Lie — Jesus died on Friday and rose on Sunday

The Story

Jesus was executed on Good Friday, was put into a tomb shortly before sunset. He arose from the dead and emerged from the tomb at sunrise on Easter Sunday.

Historical Facts

The Bible measures days from sunset to sunset. Thus each weekly Sabbath begins at sunset on what we now call Friday, and ends at sunset on what we now call Saturday.

Passover is a biblical holiday commemorating the Exodus from Egypt. The 15th day of Nisan is a high holiday, treated as a sabbath day of rest and worship.

This is followed by a week of unleavened bread, during which yeast is forbidden.

The 14th is known as "the Preparation", as that is when homes are cleaned of all yeast products and meals for the following day are prepared. It is also the day on which lambs are slaughtered in preparation for that evening's Passover meal.

On the first Sunday following Passover, priests offered the first-fruits of the Spring harvest to Heaven.

The Bible

For more details, refer to a table comparing all relevant verses from the four Gospels.

Briefly, this is what happened:

God's people honour the fourth commandment and rest on sabbath days, which begin and end at sunset. It was urgent that the three executed men die and be buried before sunset, lest their bodies remain hanging for another 36 hours. Joseph of Arimathea was able to get permission to move Jesus to a nearby tomb which was sealed shortly before sunset.

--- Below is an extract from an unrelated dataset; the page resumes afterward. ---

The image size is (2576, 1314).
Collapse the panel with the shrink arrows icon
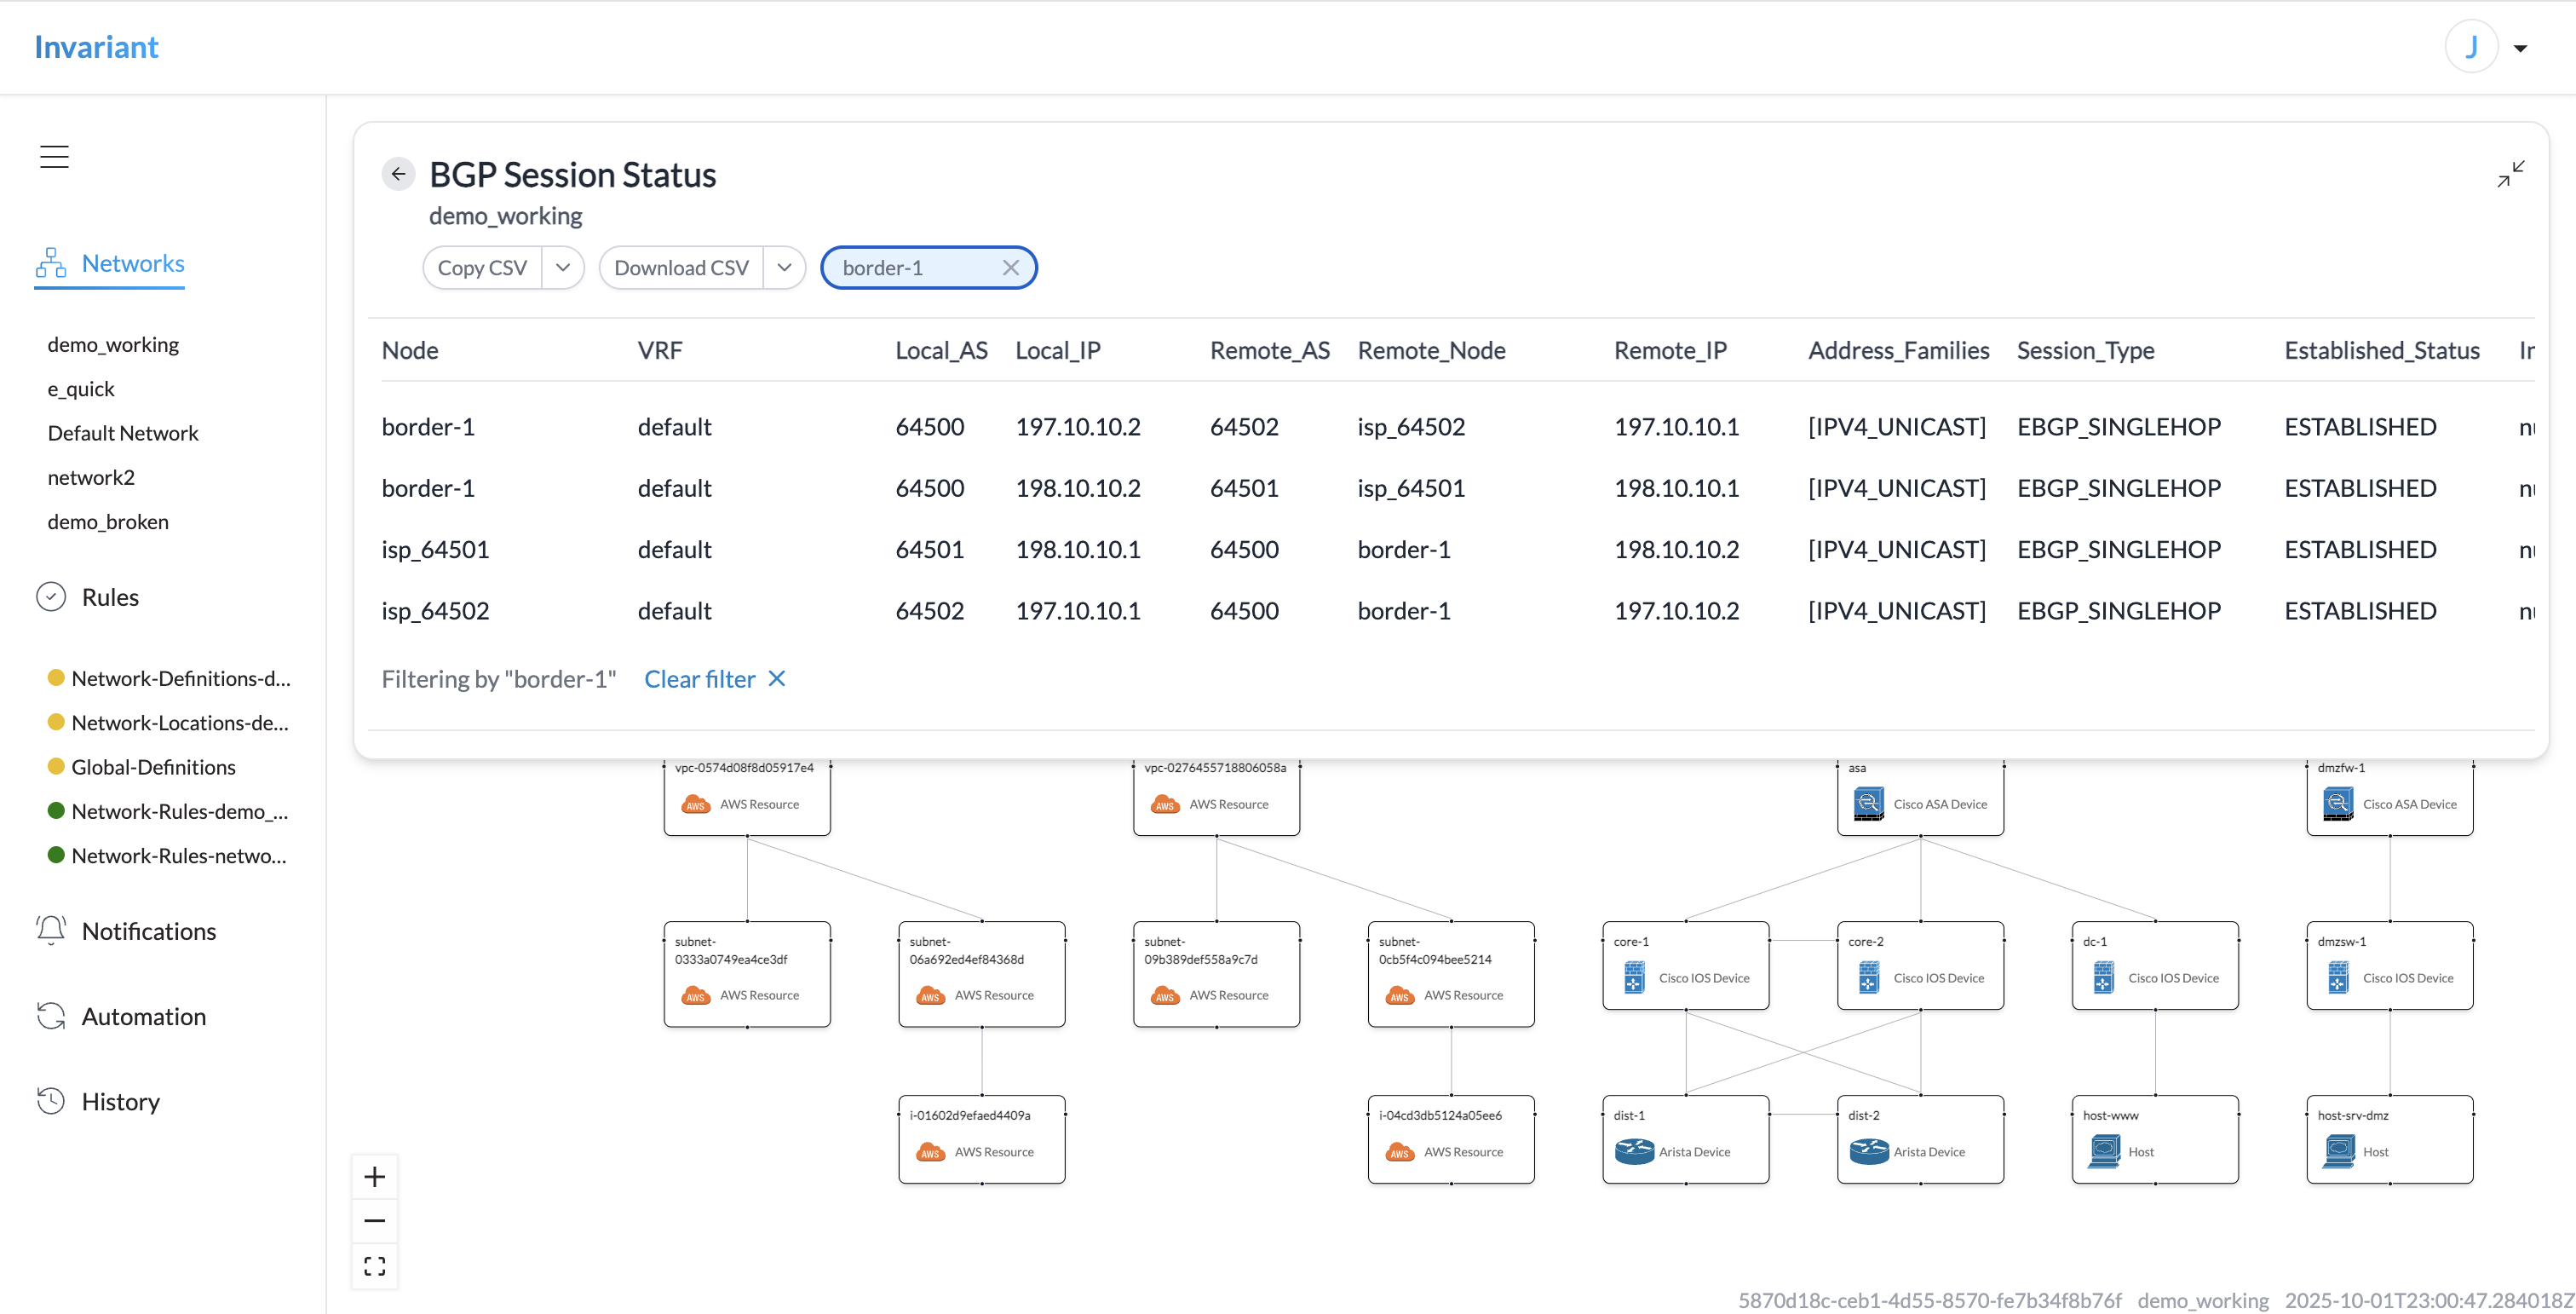coord(2510,174)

There wasn't time to buy spices that day, so as Mark says, they bought spices after the sabbath. But Luke says they prepared spices and then rested on the sabbath. Some people like to point to Mark 16:1 and Luke 23:56 as contradicting each other. Those that believe the Bible is God's inspired word know that this isn't possible; apparent contradictions are usually the result of a misunderstanding on the part of the reader.

In this case the misunderstanding is clarified by John 19:31, which says that sabbath was an high day. Jesus died on the preparation day; the preparation being for the first day of Passover, which is a sabbath day regardless of the day of the week it actually falls on.

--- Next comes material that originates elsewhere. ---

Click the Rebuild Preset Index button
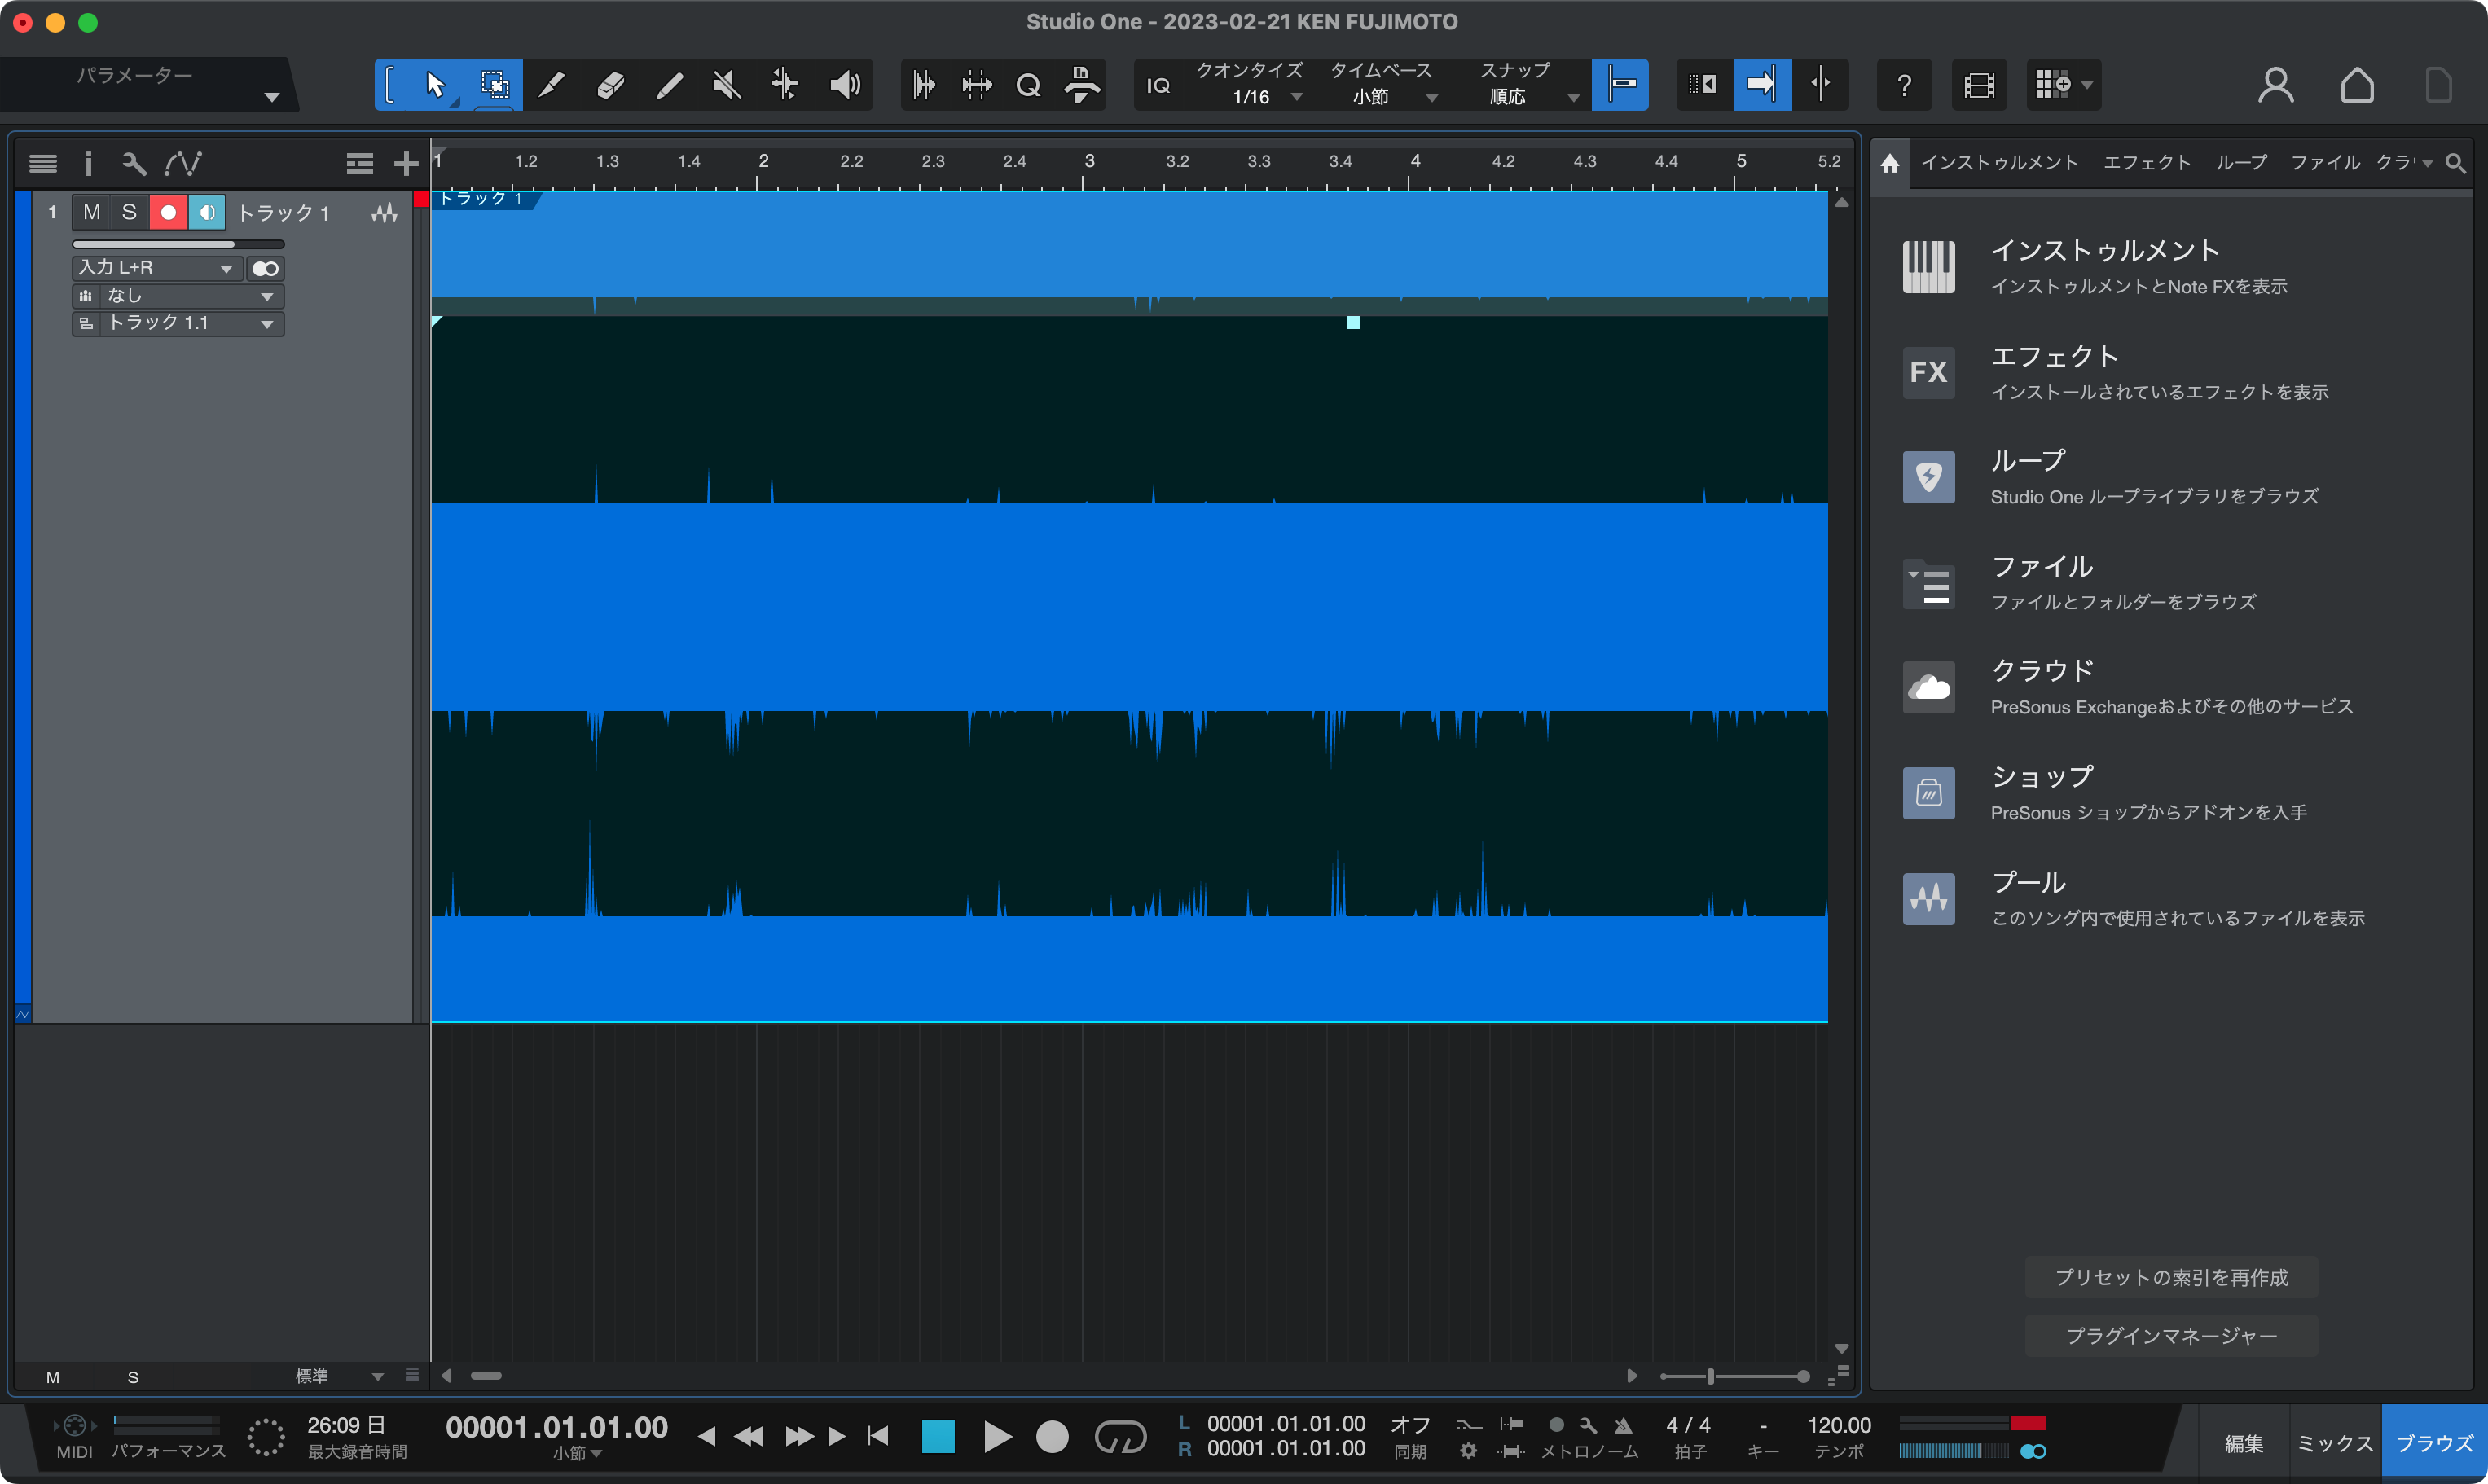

Combining this information shows that between Jesus's death and resurrection, there was a high sabbath, a work day, and a weekly sabbath. Matthew 28:1 is usually translated as In the end of the sabbath ..., but some literal translations render this as After the sabbaths ..., with sabbath being plural, to match the original Greek.

We know that the tomb was empty before sunrise on the first day of the week (Sunday), that the preceding day was a weekly sabbath (Saturday), that the spices were bought and prepared before that (Friday), and that the Passover sabbath was the day before that (Thursday). So the Crucifixion itself must have been just before sunset on Wednesday, not Friday as is traditionally taught. Similarly, three days and three nights later, the Resurrection must have been just before sunset on Saturday, not on Sunday morning.

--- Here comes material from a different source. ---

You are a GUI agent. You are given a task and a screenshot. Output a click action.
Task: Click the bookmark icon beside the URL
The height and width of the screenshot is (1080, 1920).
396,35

As added confirmation, consider Jesus's response when asked for a sign that he was the Christ in Luke 11:29 and Matthew 12:39-40: ... as Jonas was three days and three nights in the whale's belly; so shall the Son of man be three days and three nights in the heart of the earth. This was referring to Jonah 1:17: ... And Jonah was in the belly of the fish three days and three nights.

Anyone following the traditions of men rather than the commandments of God by thinking that the Crucifixion was on Good Friday, or that the Resurrection was on Easter Sunday, is denying the one proof of being the Christ that Jesus offered.


From the beginning of time there have been legends of resurrected gods, Adonis, Tamuz, Osiris, et al., whose stories became conflated with one another. Often these resurrections are associated with the moon, which is seen as being dark or hidden for two nights each month. As their myths became incorporated into Roman Christianity, it would be natural to assume that Jesus had been in the tomb for two nights.

It's even possible that some people promoted the idea that Jesus failed to meet his own prediction, thereby proving that he was not the promised messiah.